ISIS nearly expelled from its last urban stronghold in Iraq

Iraqi forces and fighters from the Hashed al-Shaabi advance towards ISIS' stronghold of Hawija. PHOTO: AFP

KIRKUK, Iraq (WASHINGTON POST) - Iraqi forces have retaken the town of Hawija from ISIS, Iraq's prime minister said on Thursday (Oct 5), though fighting continued in pockets of the last significant urban territory controlled by the group.

Prime Minister Haider Abadi made the announcement from Paris where he was meeting with French President Emmanuel Macron to discuss a growing crisis over an independence referendum held by Iraq's Kurds.

Macron offered to mediate between the Iraqi central government and the Kurds as other regional powers have taken steps to isolate the Kurdish region in retaliation for last week's vote.

Macron, whose country has been a traditional proponent of Kurdish self-determination, said Iraq's territorial integrity must be maintained - dashing hopes by Kurdish officials that France would become one of the few countries to support their recent bid for independence.

Hawija, about 225km north of Baghdad, marked an important test of military coordination between Kurdish peshmerga forces and Iraqi government troops.

The town is in Kirkuk province, an oil-rich region that is hotly disputed by both Arabs and Kurds and has been a focal point in decades-long discord between Baghdad and Kurdish leaders over borders.

The United States has opposed the Kurdish referendum, saying it would threaten cooperation between Iraqi and Kurdish forces in the fight against the Islamic State in Iraq and Syria (ISIS) at a time when the extremist group is reeling from consecutive military defeats.

Hawija was a strategic position for ISIS, giving it a base in central Iraq to launch attacks in surrounding provinces.

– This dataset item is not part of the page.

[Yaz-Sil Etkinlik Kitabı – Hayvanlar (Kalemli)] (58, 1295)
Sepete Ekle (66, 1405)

The battle to reclaim the town was launched on Sept 21 and involved a mix of Iraqi forces backed by American airstrikes.

The battle for Hawija was one of the few remaining areas in which Iraqi and Kurdish parties were cooperating.

Last week, the Kurdish Regional Government held a unilateral referendum on independence, which was approved by nearly 93 per cent of voters in the semiautonomous Kurdish region of northern Iraq.

The vote was opposed by the Iraqi central government, the US, Turkey and Iran. It has set off a string of recriminations and threats of total economic blockade of the Kurdish region by Iraq, Turkey and Iran - all of which have held military exercises as a warning to Kurdish officials.

Turkish President Recep Tayyip Erdogan told Turkish media Thursday that Turkey, Iran and Iraq would decide together whether to choke off the flow of oil from the Kurdish region.

The Popular Mobilization Forces, an umbrella group of militias aligned with the Iraqi government, have strongly opposed the Kurdish independence referendum as well. They participated in the Hawija battle, putting them in close proximity to Kurdish peshmerga forces and raising fears of clashes between the groups.

In a joint news conference with Macron on Thursday, Abadi said there is no "military option" to resolve the dispute between Baghdad and the Kurdish Regional Government.

The relatively swift fight in Hawija has mimicked August's battle for the northern city of Tal Afar, where the militants put up mild resistance before surrendering or withdrawing, Iraq's military said.

Both battles mark a dramatic turnaround in the militant group's ability to hold ground and inflict significant damage. Iraqi and US officials involved in the campaign to eradicate the group say ISIS was exhausted and severely depleted during the gruelling nine-month battle for Mosul, the largest city in northern Iraq and the most important territory the militants held after their 2014 sweep of northern and central Iraq.

Coupled with ongoing battles to evict the group from the Syrian cities of Raqqa and Deir al-Zour, ISIS is under immense military pressure and has ceded roughly 90 per cent of the territory it once controlled.

In Iraq, the group now controls only a string of small towns in the vast desert of western Anbar province along the Syrian border. Iraqi forces launched a campaign there last month and expect a tough fight in an area that is difficult to control and where the militants can move easily between the two countries.

It is in that porous frontier region that US and Iraqi officials believe the group's leader, Abu Bakr al-Baghdadi, is hiding. Last week, ISIS released an audio recording purporting to be of Baghdadi - defying Russian claims that the reclusive leader was killed over the summer.